I've encountered this Knockout code and I'm confused about what the below code is performing:
<!-- ko if: $parent.name == name -->
<a data-bind='text: name'></a>
<!-- /ko -->
Shouldn't this code be interpreted as a comment?
Reading the documentation:
http://knockoutjs.com/documentation/custom-bindings-for-virtual-elements.html
this looks like a custom binding?
Knockout. js defines an important role when we want to detect and respond to changes on one object, we uses the observable. An observable is useful in various scenarios where we are displaying or editing multiple values and require repeated sections of the UI to appear and disappear as items are inserted and deleted.
The $data variable is a built-in variable used to refer to the current object being bound. In the example this is the one of the elements in the viewModel.
KO is able to create a two-way binding if you use value to link a form element to an Observable property, so that the changes between them are exchanged among them. If you refer a simple property on ViewModel, KO will set the form element's initial state to property value.
It's a knockout conditional comment. The HTML inside the comment block is only executed if the code validates to true. Knockout can read and process this comment for you. You don't have to do anything special. Simply supply the conditional and make sure the variables you reference do in fact exist. Then sit back and let knockout do the rest.

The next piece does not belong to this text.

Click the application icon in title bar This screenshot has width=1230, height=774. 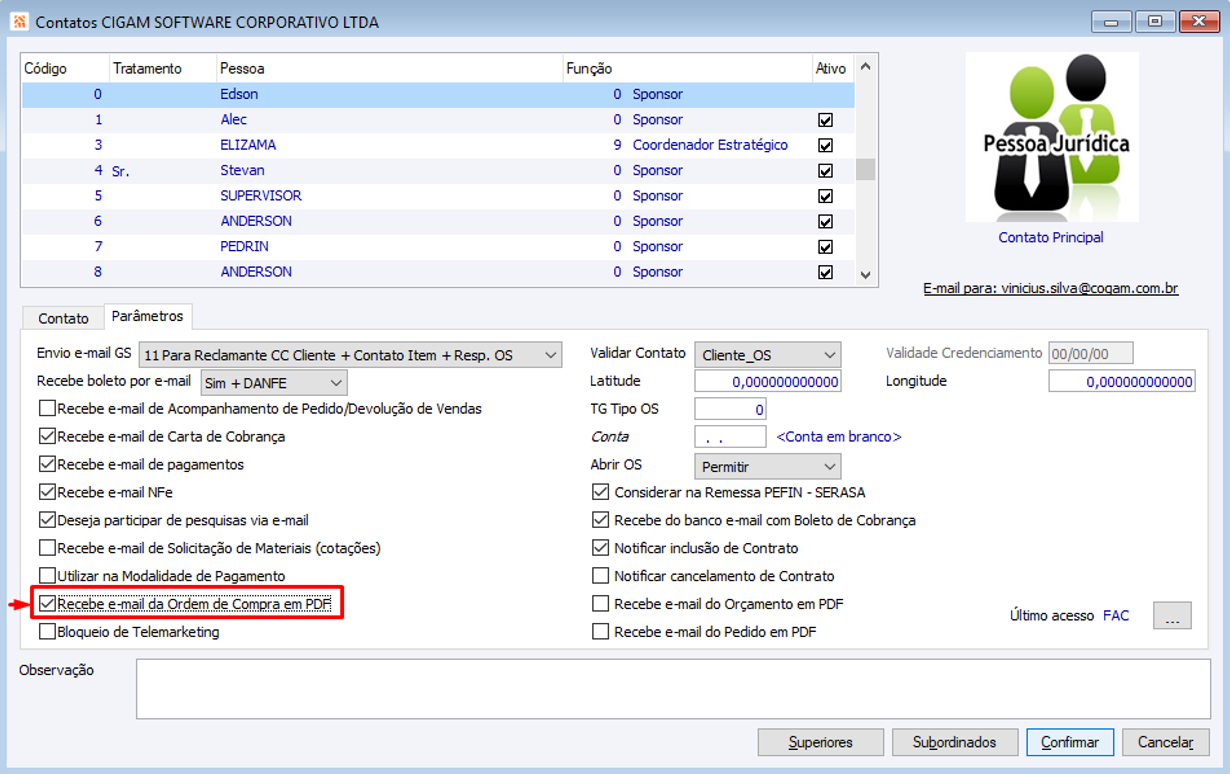coord(19,21)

It's not a custom binding. What you encountered is what knockout's documentation calls a "Virtual Element", it's a binding applied to a piece of code instead of an element. If you want to conditionally evaluate (i.e. bind to your viewmodel) a part of the DOM you can either put it inside a div with an if
binding or put it inside comments like those.
HTML comments are part of the DOM so there's nothing stopping knockout from retrieving and interpreting them.